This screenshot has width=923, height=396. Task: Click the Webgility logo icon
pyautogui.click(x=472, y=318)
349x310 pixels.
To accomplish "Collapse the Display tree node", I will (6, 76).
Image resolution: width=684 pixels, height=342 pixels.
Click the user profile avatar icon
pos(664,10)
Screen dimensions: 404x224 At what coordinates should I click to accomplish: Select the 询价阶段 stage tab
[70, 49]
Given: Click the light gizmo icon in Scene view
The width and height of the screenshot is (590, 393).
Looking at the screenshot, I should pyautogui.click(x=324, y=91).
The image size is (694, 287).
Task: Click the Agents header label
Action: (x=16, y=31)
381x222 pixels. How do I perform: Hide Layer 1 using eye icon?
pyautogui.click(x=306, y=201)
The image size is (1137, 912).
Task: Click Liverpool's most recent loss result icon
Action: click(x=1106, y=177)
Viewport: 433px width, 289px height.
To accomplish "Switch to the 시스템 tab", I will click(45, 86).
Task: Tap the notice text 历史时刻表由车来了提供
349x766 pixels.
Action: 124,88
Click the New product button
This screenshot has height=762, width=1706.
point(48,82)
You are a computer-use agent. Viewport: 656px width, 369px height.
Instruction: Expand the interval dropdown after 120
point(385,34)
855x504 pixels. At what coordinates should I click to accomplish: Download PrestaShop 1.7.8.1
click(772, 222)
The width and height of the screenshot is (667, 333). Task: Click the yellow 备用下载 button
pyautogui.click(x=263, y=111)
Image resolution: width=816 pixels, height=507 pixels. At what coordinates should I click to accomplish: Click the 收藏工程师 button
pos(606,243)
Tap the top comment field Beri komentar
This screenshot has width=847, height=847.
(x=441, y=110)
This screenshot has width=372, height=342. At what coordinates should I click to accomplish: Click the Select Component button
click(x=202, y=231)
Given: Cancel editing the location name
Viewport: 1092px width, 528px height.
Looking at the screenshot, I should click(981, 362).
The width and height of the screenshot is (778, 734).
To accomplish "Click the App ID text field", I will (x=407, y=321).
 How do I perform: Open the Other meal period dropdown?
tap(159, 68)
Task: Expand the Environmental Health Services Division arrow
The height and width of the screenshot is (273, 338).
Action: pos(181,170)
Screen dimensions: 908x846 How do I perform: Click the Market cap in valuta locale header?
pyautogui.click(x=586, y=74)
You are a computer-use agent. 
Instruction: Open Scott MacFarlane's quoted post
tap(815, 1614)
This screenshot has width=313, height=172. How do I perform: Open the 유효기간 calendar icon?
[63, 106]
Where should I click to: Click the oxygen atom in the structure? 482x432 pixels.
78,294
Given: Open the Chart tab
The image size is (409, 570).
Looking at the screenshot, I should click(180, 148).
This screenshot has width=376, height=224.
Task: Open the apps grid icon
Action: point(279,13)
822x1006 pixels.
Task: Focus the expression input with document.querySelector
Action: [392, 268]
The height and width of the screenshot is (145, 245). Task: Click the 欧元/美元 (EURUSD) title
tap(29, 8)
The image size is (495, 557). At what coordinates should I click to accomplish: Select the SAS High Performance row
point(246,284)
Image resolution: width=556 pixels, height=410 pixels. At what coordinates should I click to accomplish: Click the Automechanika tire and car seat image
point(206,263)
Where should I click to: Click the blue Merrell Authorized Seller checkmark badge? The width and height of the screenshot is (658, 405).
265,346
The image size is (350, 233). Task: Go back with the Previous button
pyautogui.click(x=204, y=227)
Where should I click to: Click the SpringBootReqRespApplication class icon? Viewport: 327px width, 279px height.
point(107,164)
########################################
• _Exercise directions_: The response has to match the data exactly, line for line.

• _Written response_:
This screenshot has width=923, height=396. Task: Click the Webgility logo icon
pyautogui.click(x=472, y=318)
349x310 pixels.
To accomplish "Collapse the Display tree node", I will (6, 76).
Image resolution: width=684 pixels, height=342 pixels.
Click the user profile avatar icon
pos(664,10)
Screen dimensions: 404x224 At what coordinates should I click to accomplish: Select the 询价阶段 stage tab
[70, 49]
Given: Click the light gizmo icon in Scene view
The width and height of the screenshot is (590, 393).
Looking at the screenshot, I should pyautogui.click(x=324, y=91).
The image size is (694, 287).
Task: Click the Agents header label
Action: (x=16, y=31)
381x222 pixels. How do I perform: Hide Layer 1 using eye icon?
pyautogui.click(x=306, y=201)
The image size is (1137, 912).
Task: Click Liverpool's most recent loss result icon
Action: click(x=1106, y=177)
Viewport: 433px width, 289px height.
To accomplish "Switch to the 시스템 tab", I will click(45, 86).
Task: Tap the notice text 历史时刻表由车来了提供
349x766 pixels.
Action: 124,88
Click the New product button
This screenshot has height=762, width=1706.
point(48,82)
You are a computer-use agent. Viewport: 656px width, 369px height.
Instruction: Expand the interval dropdown after 120
point(385,34)
855x504 pixels. At what coordinates should I click to accomplish: Download PrestaShop 1.7.8.1
click(772, 222)
The width and height of the screenshot is (667, 333). Task: Click the yellow 备用下载 button
pyautogui.click(x=263, y=111)
Image resolution: width=816 pixels, height=507 pixels. At what coordinates should I click to accomplish: Click the 收藏工程师 button
pos(606,243)
Tap the top comment field Beri komentar
This screenshot has width=847, height=847.
(x=441, y=110)
This screenshot has width=372, height=342. At what coordinates should I click to accomplish: Click the Select Component button
click(x=202, y=231)
Given: Cancel editing the location name
Viewport: 1092px width, 528px height.
Looking at the screenshot, I should click(981, 362).
The width and height of the screenshot is (778, 734).
To accomplish "Click the App ID text field", I will (x=407, y=321).
 How do I perform: Open the Other meal period dropdown?
tap(159, 68)
Task: Expand the Environmental Health Services Division arrow
The height and width of the screenshot is (273, 338).
Action: pos(181,170)
Screen dimensions: 908x846 How do I perform: Click the Market cap in valuta locale header?
pyautogui.click(x=586, y=74)
You are a computer-use agent. 
Instruction: Open Scott MacFarlane's quoted post
tap(815, 1614)
This screenshot has width=313, height=172. How do I perform: Open the 유효기간 calendar icon?
[63, 106]
Where should I click to: Click the oxygen atom in the structure? 482x432 pixels.
78,294
Given: Open the Chart tab
The image size is (409, 570).
Looking at the screenshot, I should click(180, 148).
This screenshot has width=376, height=224.
Task: Open the apps grid icon
Action: point(279,13)
822x1006 pixels.
Task: Focus the expression input with document.querySelector
Action: [392, 268]
The height and width of the screenshot is (145, 245). Task: Click the 欧元/美元 (EURUSD) title
tap(29, 8)
The image size is (495, 557). At what coordinates should I click to accomplish: Select the SAS High Performance row
point(246,284)
Image resolution: width=556 pixels, height=410 pixels. At what coordinates should I click to accomplish: Click the Automechanika tire and car seat image
point(206,263)
Where should I click to: Click the blue Merrell Authorized Seller checkmark badge? The width and height of the screenshot is (658, 405).
265,346
The image size is (350, 233). Task: Go back with the Previous button
pyautogui.click(x=204, y=227)
Where should I click to: Click the SpringBootReqRespApplication class icon? Viewport: 327px width, 279px height.
point(107,164)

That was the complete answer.